Chedid laisse traîner un bout de son ancien style « rigolo » dans « Le musée des horreurs », avec des voix déformées et des textes satirico-régressifs plutôt sympathiques. J’adore aussi la conclusion, « Voulez-vous danser », où Louis parle de la musique qui joue derrière lui, « cette grosse caisse qui bat », et de « cette impression de quitter la terre », et ainsi s’achève ce disque à la vibe étrange bien que chaleureuse. Une sorte de variété synthétique aux paroles souvent poétiques sinon abstraites, avec une direction musicale pas très franco-française, un côté touriste permanent, limite « citoyen du monde », qu’ont certains chanteurs français de gauche de cette époque – Lavilliers, Maurane, Voulzy aussi bien sûr – mais ici guidé par une orientation électronique inédite.

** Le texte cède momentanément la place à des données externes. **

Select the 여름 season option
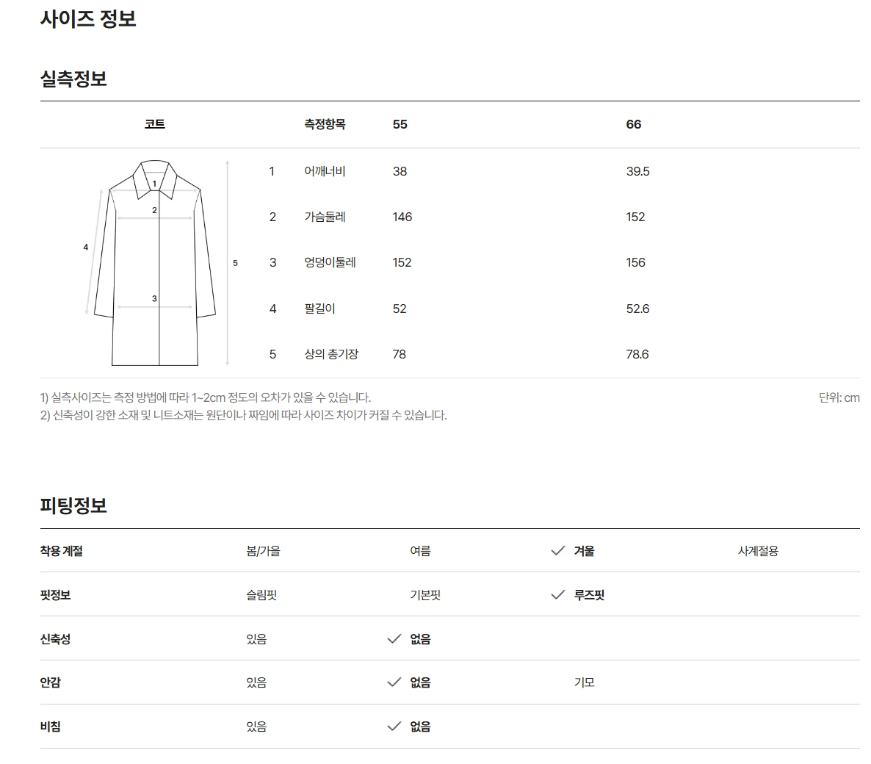The width and height of the screenshot is (871, 764). click(x=421, y=551)
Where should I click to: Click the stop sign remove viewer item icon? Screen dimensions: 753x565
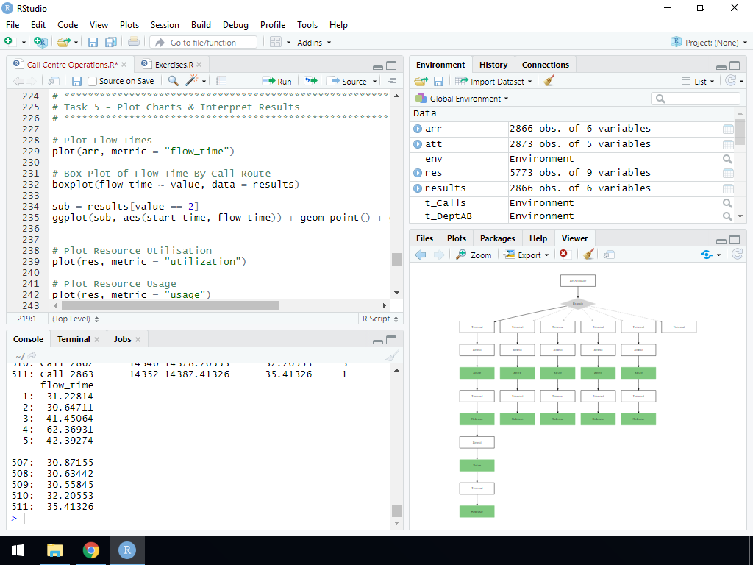click(564, 255)
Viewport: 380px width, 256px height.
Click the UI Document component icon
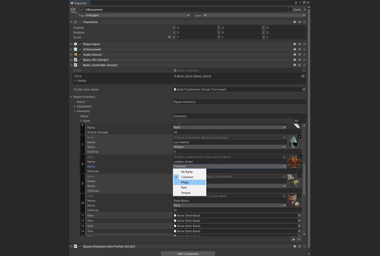[75, 49]
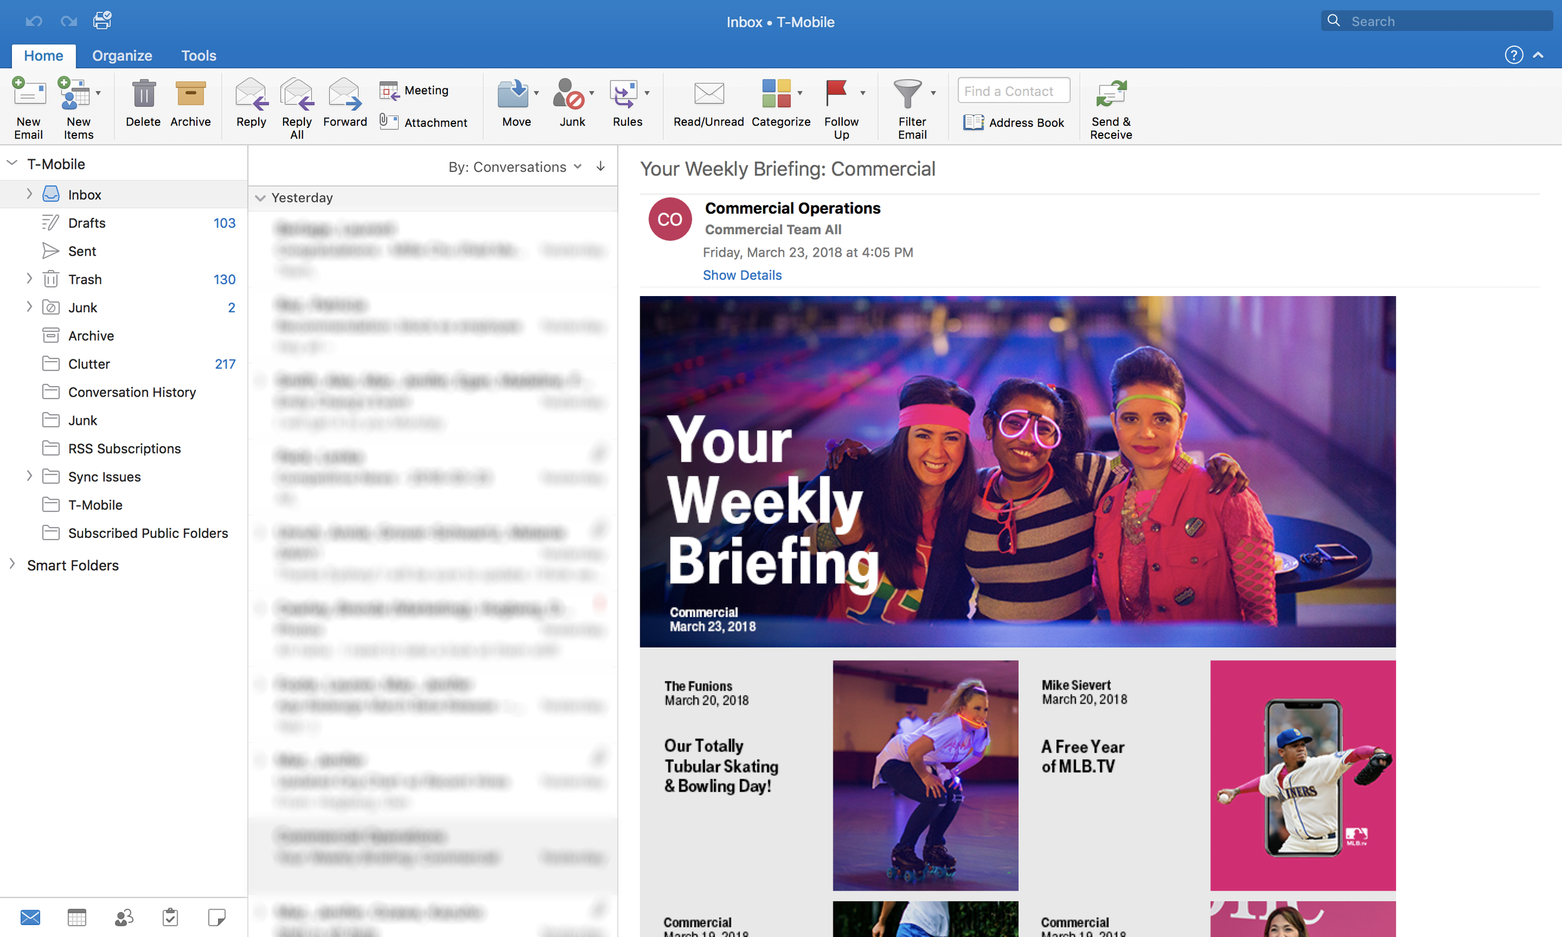Image resolution: width=1562 pixels, height=937 pixels.
Task: Expand the Trash folder
Action: 29,278
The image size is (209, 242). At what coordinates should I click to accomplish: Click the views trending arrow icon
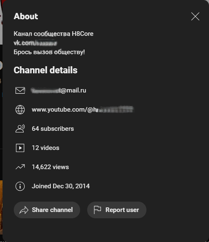(20, 167)
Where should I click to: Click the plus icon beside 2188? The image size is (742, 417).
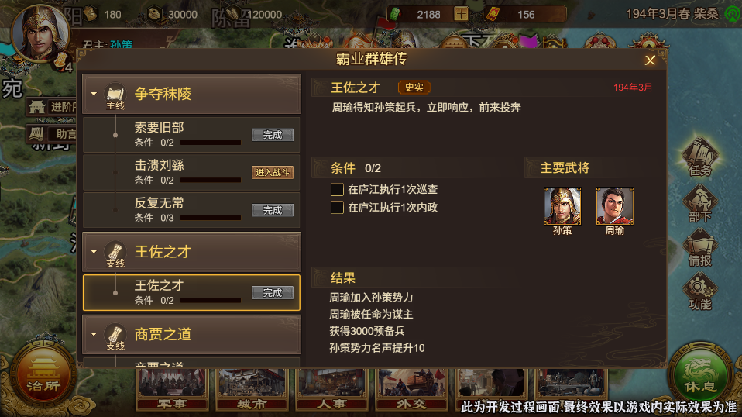[460, 14]
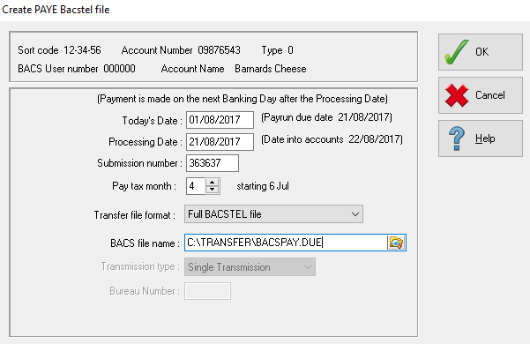Screen dimensions: 530x344
Task: Open Help button for this dialog
Action: click(481, 138)
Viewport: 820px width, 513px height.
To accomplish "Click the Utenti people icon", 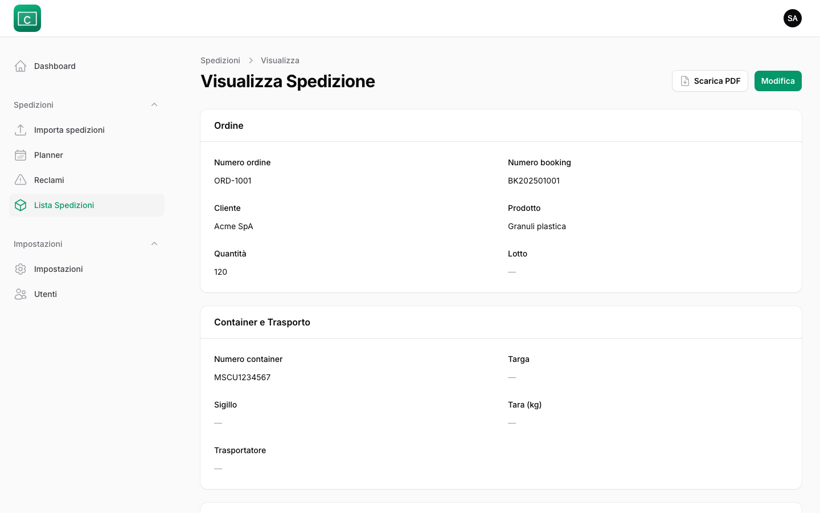I will point(21,294).
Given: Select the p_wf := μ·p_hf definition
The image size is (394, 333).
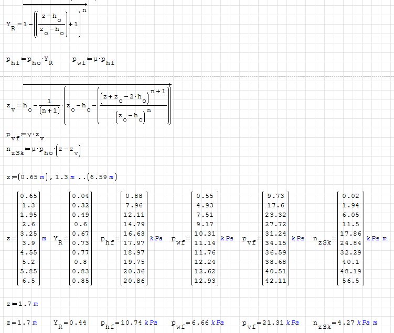Looking at the screenshot, I should click(94, 61).
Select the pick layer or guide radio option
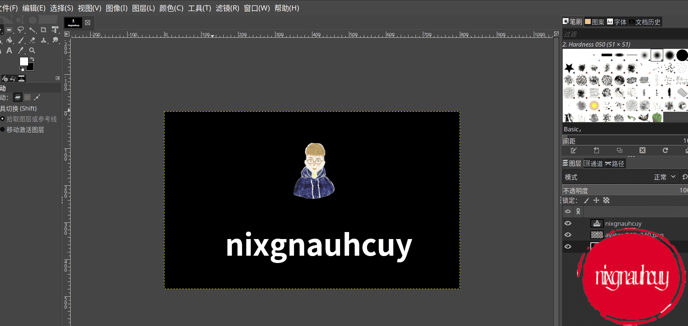Viewport: 688px width, 326px height. 3,119
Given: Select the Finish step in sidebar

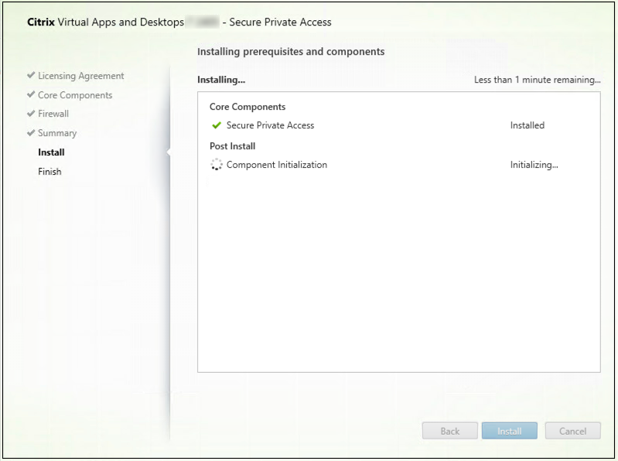Looking at the screenshot, I should [x=50, y=172].
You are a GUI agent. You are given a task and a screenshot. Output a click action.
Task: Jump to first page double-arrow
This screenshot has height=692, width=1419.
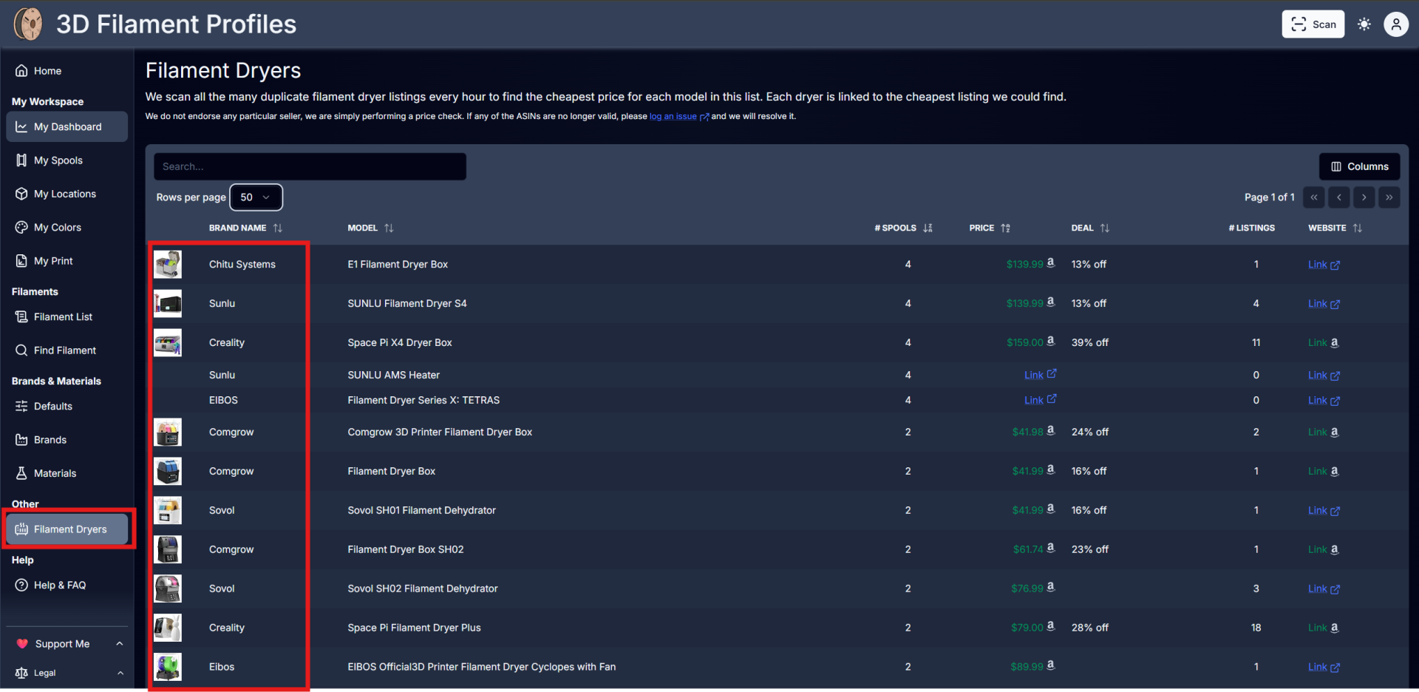tap(1313, 197)
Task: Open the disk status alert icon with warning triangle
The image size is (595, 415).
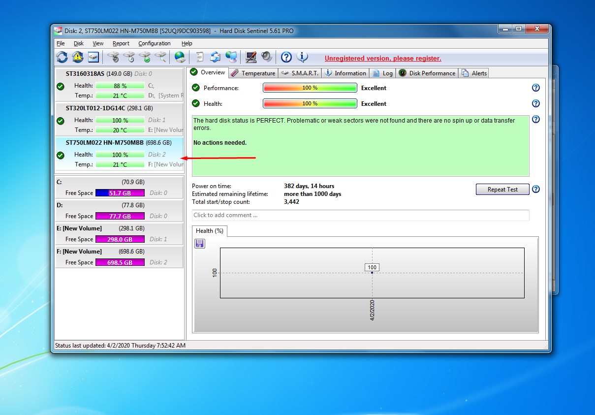Action: pos(77,57)
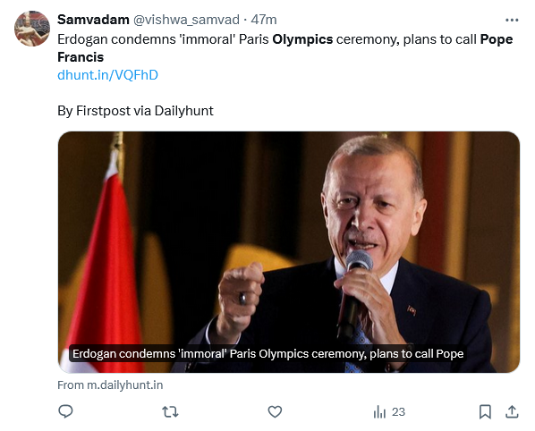Open the Erdogan article card image

coord(289,251)
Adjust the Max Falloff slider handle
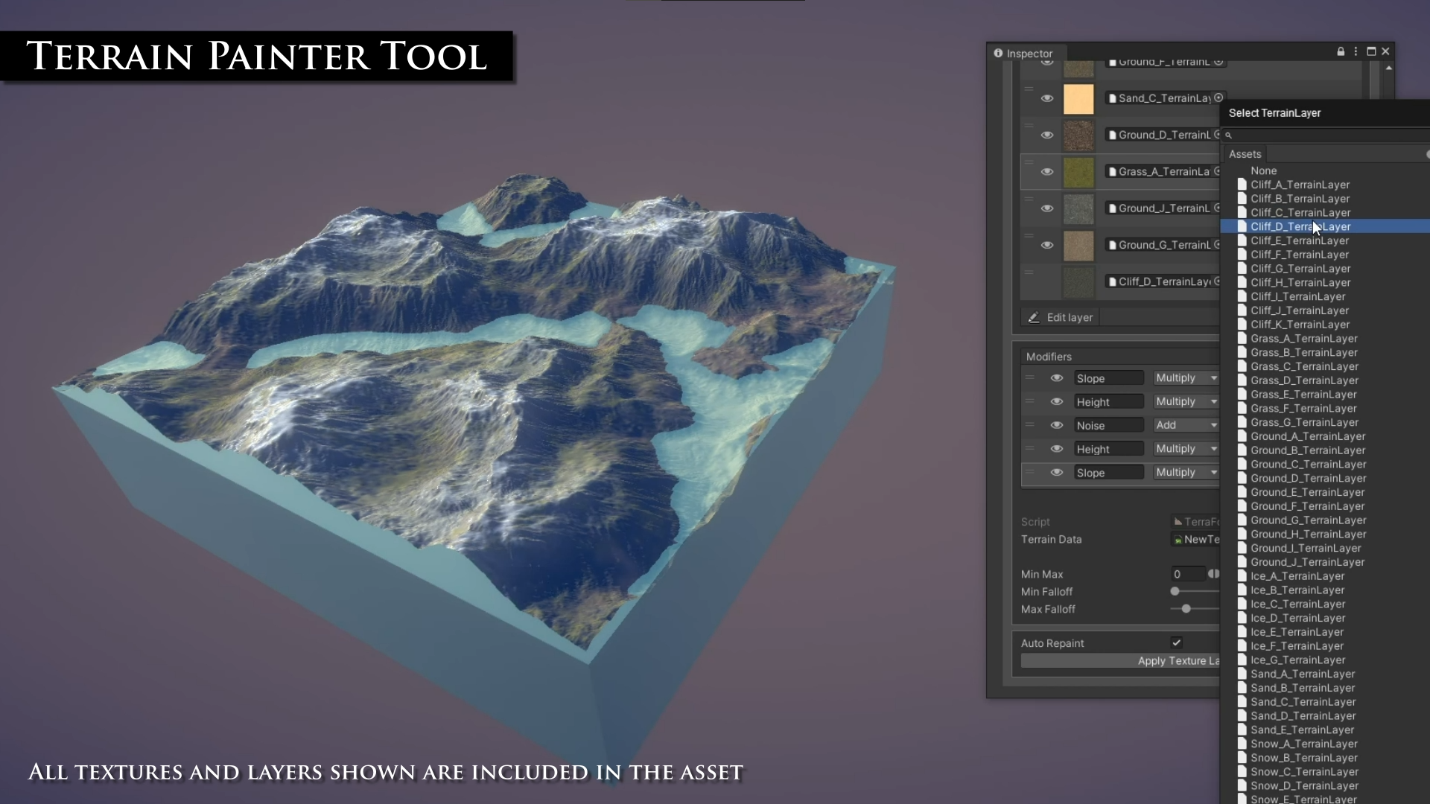 tap(1186, 609)
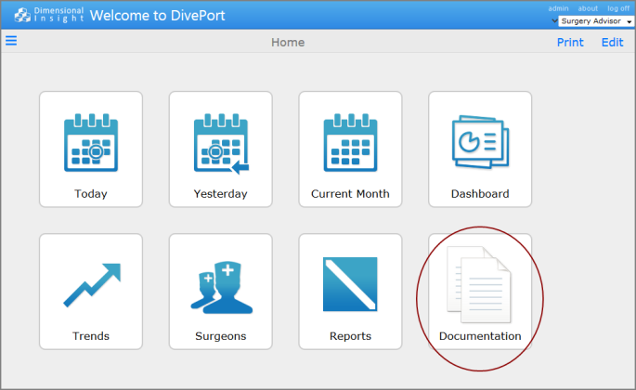Click the admin user link

[x=558, y=8]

Je vous conseille aussi le disque d’après, Panique organisée, qui démarre par « Pouvoir, pouvoir », gros boogie rappé de façon assez classe par Chedid, et qui garde à peu près la même teneur soft-rock cosmopolite. Mais comme je disais plus haut, les paroles commencent à poser problème, ça vire à la contestation subventionnée typique de l’ère Mitterrand, ou à la méditation assez prévisible, teintée de poésie publicitaire, sur la mort ou l’amour, mais ça marche quand même par moments, notamment sur « Illusions perdues » et « Les absents ont toujours tort » (en hommage à Dewaere), qui me font toujours un sacré effet. À la fin des années 80, sur Bizarre puis Zap, Louis continuera à s’intéresser à la technologie, mais j’aime moins le son qu’il développera, c’est moins homogène que le minimalisme d’Ainsi soit-il, ça a souvent mal vieilli, même si à certains moments ça passe pas loin d’un truc super. Et puis il approfondira aussi son registre « conscient » à gros sabots, et perdra cette poésie hors-sol que j’aime beaucoup dans les chansons évoquées plus haut. En 1992, il fera en revanche une chanson géniale, « Ces mots sont pour toi », qui ouvrira l’album du même nom (un disque inégal mais plus réussi et plus épuré que ses deux prédécesseurs). C’est une balade digne de Voulzy et Souchon – Chedid a d’ailleurs écrit plusieurs chansons pour Alain – mais avec une touche yacht-rock, néo-Compass, digne des plus grands moments de la variété internationale pour yuppies mélancoliques que j’aime tant. Bref, ne serait-ce que pour ça, et pour Ainsi soit-il, je vous dis bravo, Louis Chedid.